Les artistes occupent un double rôle dans le processus de création. Dans un premier temps, ils participent avec les game designers à l’élaboration de l’univers du jeu, notamment en ce qui concerne son style graphique et sa cohérence artistique. Ils sont en partie responsables de la direction artistique, de l’ambiance et de l’apparence générale du jeu.
Cette influence peut être cruciale : Splatoon en est un excellent exemple. Si l’équipe chargée du gameplay a rapidement adopté le concept « paintball » du jeu, il lui manquait un univers visuel pour rendre ce jeu unique.
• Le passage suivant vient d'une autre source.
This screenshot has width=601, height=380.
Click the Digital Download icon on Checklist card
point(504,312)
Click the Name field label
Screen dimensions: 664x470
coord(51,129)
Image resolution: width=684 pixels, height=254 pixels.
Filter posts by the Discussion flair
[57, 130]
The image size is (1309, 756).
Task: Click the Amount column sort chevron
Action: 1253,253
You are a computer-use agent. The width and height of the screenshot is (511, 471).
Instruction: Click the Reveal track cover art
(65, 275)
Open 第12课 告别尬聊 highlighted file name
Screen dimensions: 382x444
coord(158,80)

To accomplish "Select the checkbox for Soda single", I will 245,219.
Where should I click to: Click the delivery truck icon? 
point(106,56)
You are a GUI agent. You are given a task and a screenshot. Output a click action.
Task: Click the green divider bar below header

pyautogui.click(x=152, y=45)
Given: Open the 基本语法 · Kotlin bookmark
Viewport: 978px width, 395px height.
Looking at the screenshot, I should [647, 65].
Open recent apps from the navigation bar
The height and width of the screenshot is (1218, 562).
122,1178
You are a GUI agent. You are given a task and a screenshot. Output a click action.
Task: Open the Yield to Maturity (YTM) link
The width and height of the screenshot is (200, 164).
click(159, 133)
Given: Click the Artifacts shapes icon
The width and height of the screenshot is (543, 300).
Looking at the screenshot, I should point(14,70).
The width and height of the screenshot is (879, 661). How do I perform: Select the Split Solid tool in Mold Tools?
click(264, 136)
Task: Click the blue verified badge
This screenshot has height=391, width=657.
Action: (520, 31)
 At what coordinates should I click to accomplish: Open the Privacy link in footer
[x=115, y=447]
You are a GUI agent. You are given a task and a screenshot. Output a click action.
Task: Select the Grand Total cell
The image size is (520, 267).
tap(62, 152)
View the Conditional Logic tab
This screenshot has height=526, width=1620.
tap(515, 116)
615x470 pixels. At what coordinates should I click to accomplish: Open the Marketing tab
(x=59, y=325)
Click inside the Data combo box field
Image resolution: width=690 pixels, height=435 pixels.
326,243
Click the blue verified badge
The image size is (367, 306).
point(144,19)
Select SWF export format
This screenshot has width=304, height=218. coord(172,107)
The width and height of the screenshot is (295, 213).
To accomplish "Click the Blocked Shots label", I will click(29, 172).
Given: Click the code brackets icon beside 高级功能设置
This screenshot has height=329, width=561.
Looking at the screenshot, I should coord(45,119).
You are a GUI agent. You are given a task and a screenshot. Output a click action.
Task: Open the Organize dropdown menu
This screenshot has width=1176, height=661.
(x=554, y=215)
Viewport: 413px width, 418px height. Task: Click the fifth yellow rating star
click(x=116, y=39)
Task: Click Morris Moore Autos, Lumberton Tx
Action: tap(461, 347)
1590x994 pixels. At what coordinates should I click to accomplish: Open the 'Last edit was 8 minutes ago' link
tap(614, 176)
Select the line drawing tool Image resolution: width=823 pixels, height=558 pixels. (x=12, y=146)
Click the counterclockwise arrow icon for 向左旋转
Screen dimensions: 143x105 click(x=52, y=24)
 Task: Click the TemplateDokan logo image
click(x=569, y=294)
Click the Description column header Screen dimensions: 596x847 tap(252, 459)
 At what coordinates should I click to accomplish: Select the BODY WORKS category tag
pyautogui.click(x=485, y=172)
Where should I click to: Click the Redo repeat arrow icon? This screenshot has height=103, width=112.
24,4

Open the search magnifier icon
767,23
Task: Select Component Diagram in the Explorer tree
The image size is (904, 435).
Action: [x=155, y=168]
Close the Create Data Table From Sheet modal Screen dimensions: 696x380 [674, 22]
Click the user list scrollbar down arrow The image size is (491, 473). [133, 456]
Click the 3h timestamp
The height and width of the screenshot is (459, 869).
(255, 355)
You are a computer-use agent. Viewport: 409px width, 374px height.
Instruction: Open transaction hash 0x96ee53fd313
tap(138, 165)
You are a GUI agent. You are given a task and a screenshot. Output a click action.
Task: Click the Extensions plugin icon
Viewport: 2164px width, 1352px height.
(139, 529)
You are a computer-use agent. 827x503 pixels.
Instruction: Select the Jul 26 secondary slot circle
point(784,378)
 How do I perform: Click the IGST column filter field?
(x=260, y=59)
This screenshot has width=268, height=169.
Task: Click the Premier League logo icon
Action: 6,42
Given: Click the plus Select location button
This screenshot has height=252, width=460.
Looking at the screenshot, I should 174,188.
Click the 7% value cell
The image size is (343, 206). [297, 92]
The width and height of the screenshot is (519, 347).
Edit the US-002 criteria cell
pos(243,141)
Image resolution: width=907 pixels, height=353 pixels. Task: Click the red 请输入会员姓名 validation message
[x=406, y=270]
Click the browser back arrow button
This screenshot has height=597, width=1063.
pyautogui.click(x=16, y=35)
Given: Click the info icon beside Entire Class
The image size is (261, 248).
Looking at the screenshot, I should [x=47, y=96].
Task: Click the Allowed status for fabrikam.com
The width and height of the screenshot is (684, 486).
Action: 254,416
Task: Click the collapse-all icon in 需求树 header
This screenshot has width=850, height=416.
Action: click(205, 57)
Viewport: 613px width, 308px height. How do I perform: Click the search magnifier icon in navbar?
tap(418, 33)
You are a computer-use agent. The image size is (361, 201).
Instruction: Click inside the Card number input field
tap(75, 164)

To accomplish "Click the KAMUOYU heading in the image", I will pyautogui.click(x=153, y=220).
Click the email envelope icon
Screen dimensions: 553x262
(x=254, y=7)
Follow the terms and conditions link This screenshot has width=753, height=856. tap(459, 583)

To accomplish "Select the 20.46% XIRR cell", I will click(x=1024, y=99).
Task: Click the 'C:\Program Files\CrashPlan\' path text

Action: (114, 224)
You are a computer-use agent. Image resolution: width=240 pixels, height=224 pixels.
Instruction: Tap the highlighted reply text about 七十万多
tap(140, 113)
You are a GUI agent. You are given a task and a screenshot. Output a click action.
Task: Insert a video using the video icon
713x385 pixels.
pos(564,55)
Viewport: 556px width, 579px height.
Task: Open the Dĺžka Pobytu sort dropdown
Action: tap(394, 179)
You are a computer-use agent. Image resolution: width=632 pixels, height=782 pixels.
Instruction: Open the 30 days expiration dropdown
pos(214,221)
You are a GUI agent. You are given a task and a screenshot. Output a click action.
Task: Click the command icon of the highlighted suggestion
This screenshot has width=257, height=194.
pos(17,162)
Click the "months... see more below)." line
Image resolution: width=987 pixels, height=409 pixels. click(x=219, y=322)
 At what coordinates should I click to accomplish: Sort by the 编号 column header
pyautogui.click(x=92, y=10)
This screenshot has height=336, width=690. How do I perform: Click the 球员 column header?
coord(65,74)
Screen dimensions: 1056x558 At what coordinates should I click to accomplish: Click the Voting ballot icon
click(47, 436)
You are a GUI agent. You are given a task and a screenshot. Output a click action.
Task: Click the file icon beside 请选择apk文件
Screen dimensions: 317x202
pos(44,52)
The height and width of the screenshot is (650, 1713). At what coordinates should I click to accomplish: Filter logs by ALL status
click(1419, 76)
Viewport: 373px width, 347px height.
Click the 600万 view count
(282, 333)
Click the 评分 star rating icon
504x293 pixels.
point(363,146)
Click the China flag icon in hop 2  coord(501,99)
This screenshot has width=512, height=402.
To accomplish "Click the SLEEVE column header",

Ce n’est que lorsque les artistes ont décidé d’adopter le design des calamars et de partir vers un univers marin urbain que le jeu a acquis un aspect reconnu aujourd’hui comme iconique.
Lors de la phase de production, les artistes ont principalement comme rôle de réaliser les textures et les décors de fond (background) de chaque élément présent dans le monde : personnages, armes, particules, lumières, décors, ennemis…

Ingénieurs son

Les ingénieurs son ont également du travail : dans le cadre d’un jeu vidéo, on s’attend généralement à la présence une bande originale, l’implémentation de très nombreux bruitages propres à chaque élément ainsi que, pour certains jeux, d’un doublage.
En plus de participer à l’ambiance, les bruitages peuvent être cruciaux pour l’expérience du joueur, servant à la fois d’aide, de guide et d’indices pour les joueurs dans bien des situations demandant des réflexes (jeu de tir, de combat), de la discrétion (jeu de furtivité) ou de la réflexion (puzzle, énigmes)

Testeurs et suivi qualité

Comme tout type de programme informatique, les jeux vidéo sont susceptibles aux bugs, mineurs comme spectaculaires.
Certains créateurs endossent alors le rôle de testeurs qui ont comme tâche de décortiquer tous les éléments du jeu afin d’en déceler les fissures, puis œuvrent à la résolution d’incohérences trouvées au fur et à mesure du développement.Au fur et à mesure du développement du jeu, l’équipe va franchir d’autres étapes, qui vont plus ou moins permettre de quantifier l’avancement par rapport à sa finalisation. Si le jeu est encore loin d’être prêt, cela peut être utile afin de se donner des objectifs vers lesquels tendre, mais aussi pour savoir quand il est possible de communiquer sur le jeu ou de passer en accès anticipé.

 

Phase Alpha

Un jeu entre en phase Alpha lorsqu’il est techniquement jouable, mais encore largement incomplet. Le cœur du jeu et les mécaniques de base sont présents, mais le jeu en est encore à un stade très expérimental, susceptibles à de nombreux bugs et nécessite encore beaucoup d’ajouts de contenu.

 

Phase Beta

Plus avancée, la phase Beta est atteinte lorsque le jeu, bien qu’encore incomplet, est considéré comme présentable au public. C’est généralement vers cette phase qu’on commence à présenter les premières démos ou dans certains cas, à l’ouvrir en accès anticipé.

 

Le concept de beta à quelque peu évolué ces dernières années. Traditionnellement, elle s’accompagnait du « code freeze », à partir duquel aucun ajout n’était effectué et l’équipe se concentrait uniquement sur la résolution de bugs. Si cela est toujours vrai sur certains jeux fermés, beaucoup de titres aujourd’hui continuent à s’agrandir après cette phase.

 

Passer Gold

Le jeu est considéré comme fin prêt, sa sortie est imminente. C’est à cette étape que le marketing atteint son pic et que toute la logistique de production matérielle se met en marche (CDs, cartouches…)

 

Maintenance

Le jeu est sorti, mais cela n’empêche pas certains studios de continuer à travailler dessus. L’équipe est de nouveau réduite et se charge soit principalement de corriger ses bugs et de l’équilibrer, soit elle travaille sur du nouveau contenu (DLCs, extensions…)Voici donc le processus de création type exercé par l’industrie vidéoludique dans son ensemble. Vous aurez sans doute remarqué qu’il garde une relative souplesse d’exécution afin de s’adapter aux inévitables aléas du coding et à la taille des équipes.